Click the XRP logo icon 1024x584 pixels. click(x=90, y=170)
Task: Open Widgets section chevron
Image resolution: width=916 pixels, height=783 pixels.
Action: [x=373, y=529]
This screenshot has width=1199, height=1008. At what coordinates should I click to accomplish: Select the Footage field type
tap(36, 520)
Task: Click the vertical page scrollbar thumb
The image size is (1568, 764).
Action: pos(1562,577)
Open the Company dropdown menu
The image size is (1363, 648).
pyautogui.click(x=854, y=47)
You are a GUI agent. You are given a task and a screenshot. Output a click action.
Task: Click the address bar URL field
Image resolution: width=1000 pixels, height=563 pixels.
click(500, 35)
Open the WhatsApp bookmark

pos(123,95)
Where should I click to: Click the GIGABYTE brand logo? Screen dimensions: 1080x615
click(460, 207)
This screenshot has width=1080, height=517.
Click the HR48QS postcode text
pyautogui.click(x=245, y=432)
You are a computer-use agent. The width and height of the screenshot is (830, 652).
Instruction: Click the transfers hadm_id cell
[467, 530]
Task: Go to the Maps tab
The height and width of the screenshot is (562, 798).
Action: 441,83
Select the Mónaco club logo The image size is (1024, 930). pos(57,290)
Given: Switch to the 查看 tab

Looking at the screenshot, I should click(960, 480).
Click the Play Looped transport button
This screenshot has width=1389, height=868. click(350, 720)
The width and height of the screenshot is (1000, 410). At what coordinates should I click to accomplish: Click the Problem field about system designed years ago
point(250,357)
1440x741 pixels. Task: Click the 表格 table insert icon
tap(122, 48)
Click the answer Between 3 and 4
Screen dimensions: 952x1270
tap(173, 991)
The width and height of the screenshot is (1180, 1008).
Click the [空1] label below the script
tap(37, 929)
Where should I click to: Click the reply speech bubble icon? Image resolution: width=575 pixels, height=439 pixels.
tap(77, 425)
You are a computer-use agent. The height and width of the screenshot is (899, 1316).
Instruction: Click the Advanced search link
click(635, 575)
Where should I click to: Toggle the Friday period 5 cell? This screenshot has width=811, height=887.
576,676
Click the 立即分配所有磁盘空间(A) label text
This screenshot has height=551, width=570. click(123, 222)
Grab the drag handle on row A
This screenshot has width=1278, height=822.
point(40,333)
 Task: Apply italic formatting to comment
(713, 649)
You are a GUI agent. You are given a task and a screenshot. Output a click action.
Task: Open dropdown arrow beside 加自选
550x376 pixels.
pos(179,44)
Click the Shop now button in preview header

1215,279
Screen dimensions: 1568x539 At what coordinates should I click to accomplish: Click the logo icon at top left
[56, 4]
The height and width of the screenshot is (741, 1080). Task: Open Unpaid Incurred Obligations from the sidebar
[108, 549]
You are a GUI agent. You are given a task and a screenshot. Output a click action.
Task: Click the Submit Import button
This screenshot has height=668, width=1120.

* * *

Send back all the records above word for word.

■ **WRITTEN RESPONSE**
Click the XRP logo icon 1024x584 pixels. click(x=90, y=170)
Task: Open Widgets section chevron
Image resolution: width=916 pixels, height=783 pixels.
Action: [x=373, y=529]
This screenshot has width=1199, height=1008. At what coordinates should I click to accomplish: Select the Footage field type
tap(36, 520)
Task: Click the vertical page scrollbar thumb
The image size is (1568, 764).
Action: pos(1562,577)
Open the Company dropdown menu
The image size is (1363, 648).
pyautogui.click(x=854, y=47)
You are a GUI agent. You are given a task and a screenshot. Output a click action.
Task: Click the address bar URL field
Image resolution: width=1000 pixels, height=563 pixels.
click(500, 35)
Open the WhatsApp bookmark

pos(123,95)
Where should I click to: Click the GIGABYTE brand logo? Screen dimensions: 1080x615
click(460, 207)
This screenshot has width=1080, height=517.
Click the HR48QS postcode text
pyautogui.click(x=245, y=432)
You are a computer-use agent. The width and height of the screenshot is (830, 652).
Instruction: Click the transfers hadm_id cell
[467, 530]
Task: Go to the Maps tab
The height and width of the screenshot is (562, 798).
Action: 441,83
Select the Mónaco club logo The image size is (1024, 930). pos(57,290)
Given: Switch to the 查看 tab

Looking at the screenshot, I should click(960, 480).
Click the Play Looped transport button
This screenshot has width=1389, height=868. click(350, 720)
The width and height of the screenshot is (1000, 410). At what coordinates should I click to accomplish: Click the Problem field about system designed years ago
point(250,357)
1440x741 pixels. Task: Click the 表格 table insert icon
tap(122, 48)
Click the answer Between 3 and 4
Screen dimensions: 952x1270
tap(173, 991)
The width and height of the screenshot is (1180, 1008).
Click the [空1] label below the script
tap(37, 929)
Where should I click to: Click the reply speech bubble icon? Image resolution: width=575 pixels, height=439 pixels.
tap(77, 425)
You are a computer-use agent. The height and width of the screenshot is (899, 1316).
Instruction: Click the Advanced search link
click(635, 575)
Where should I click to: Toggle the Friday period 5 cell? This screenshot has width=811, height=887.
576,676
Click the 立即分配所有磁盘空间(A) label text
This screenshot has height=551, width=570. click(123, 222)
Grab the drag handle on row A
This screenshot has width=1278, height=822.
point(40,333)
 Task: Apply italic formatting to comment
(713, 649)
You are a GUI agent. You are given a task and a screenshot. Output a click action.
Task: Open dropdown arrow beside 加自选
550x376 pixels.
pos(179,44)
Click the Shop now button in preview header

1215,279
Screen dimensions: 1568x539 At what coordinates should I click to accomplish: Click the logo icon at top left
[56, 4]
The height and width of the screenshot is (741, 1080). Task: Open Unpaid Incurred Obligations from the sidebar
[108, 549]
You are a GUI agent. You are given a task and a screenshot. Output a click action.
Task: Click the Submit Import button
This screenshot has height=668, width=1120.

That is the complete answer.